As I reflect, I readily admit that 2011 has been the best year of my life. *record scratches* Whose life are we talking about here? Okay, okay. So that’s totally not the truth. Actually, it has been one of the toughest, grueling years I’ve ever faced: to date. I don’t remember the last time I grew so much, relied on the love and support of my friends and family, in all of my life. It indeed has been a challenging year, but as Frederick Douglass put it, “With out struggle, there is no progress.”
I have really appreciated my friends (old and new), who have helped me so much this year. I am indebted to them always for keeping me going with a kind word, a phone call or a quick text. They [my friends] have no clue: Some days, they were saving my life (literally). This year has shown me that I’m weak, but GOD is strong. I also found that things happen for a reason, no matter how hard the lesson can be. No matter how old I get, I can still be awed at HIS power. This year, I lost some people in my life; some I wanted to stay, others that had to leave. It’s okay though, because I’m still standing. Things happened to me this year that broke me down, with my towel in hand to cast it aside, but I was being remade by the “potter”…..and this time, he has made me stronger than before.

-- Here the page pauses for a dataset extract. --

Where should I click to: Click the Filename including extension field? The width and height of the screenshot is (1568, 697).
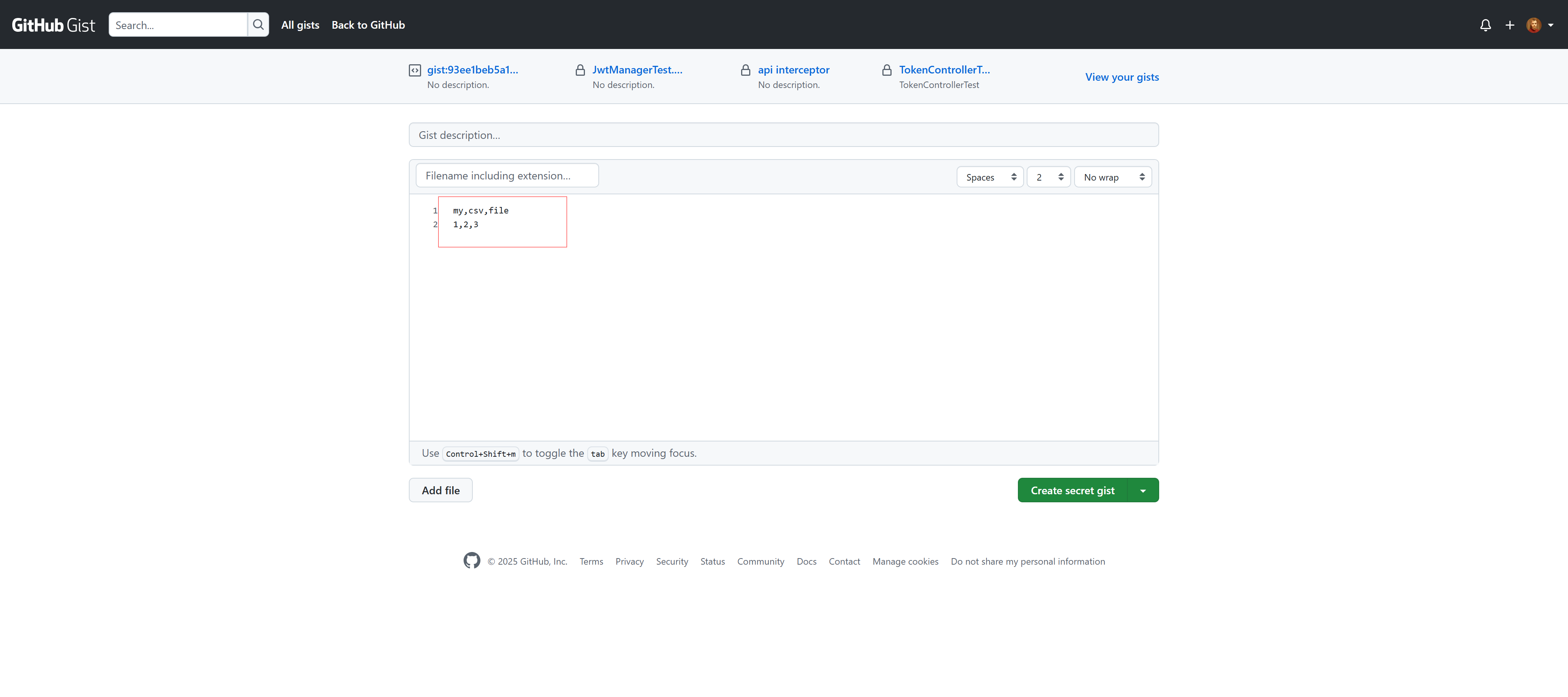click(506, 176)
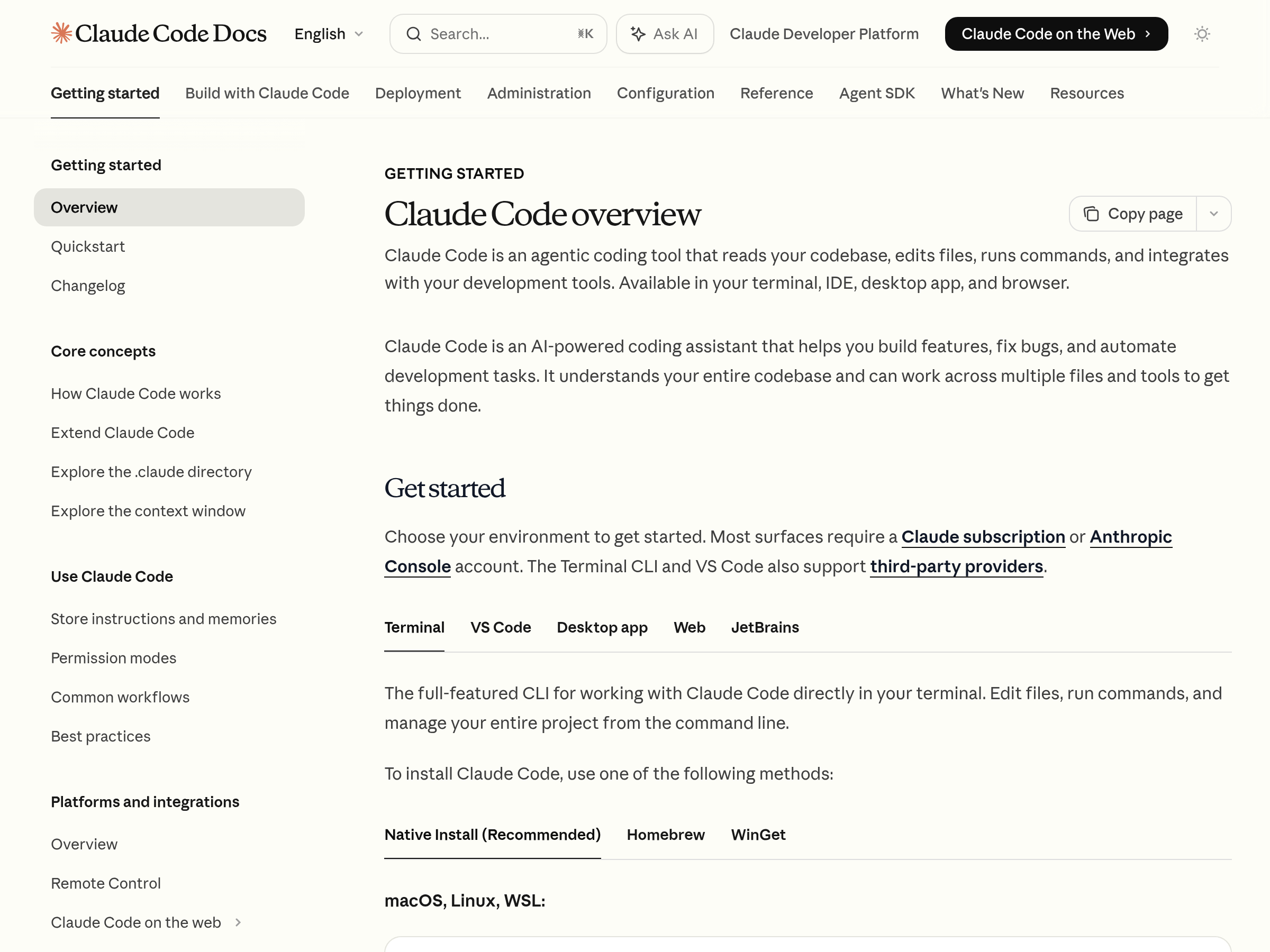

2011 can be summed up in a plethora words: broken, emasculated, depressed, suicidal, ashamed, down-trodden, liberated, healed, contrite, restored, grateful, fortunate, awed and DELIVERED. No matter how long things have gone a certain way, they can always change in an instant. I am still here because of LOVE. That’s the bottom line.
As I close this blog, let me remind you to hold on closely to those you love the most, be kind to others (no matter how they treat you), and remember to: Give more. Love more. Live more. I sure will.